* [Supplied data]:
┄┄┄┄┄┄

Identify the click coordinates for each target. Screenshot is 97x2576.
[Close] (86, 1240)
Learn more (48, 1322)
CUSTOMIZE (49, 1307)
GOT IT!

┄┄┄┄┄┄

* [Brief]: Type out the whole listing above again, exactly as it stands.

* [Response]:
Identify the click coordinates for each target. Screenshot is 97x2576.
[Close] (86, 1240)
Learn more (48, 1322)
CUSTOMIZE (49, 1307)
GOT IT!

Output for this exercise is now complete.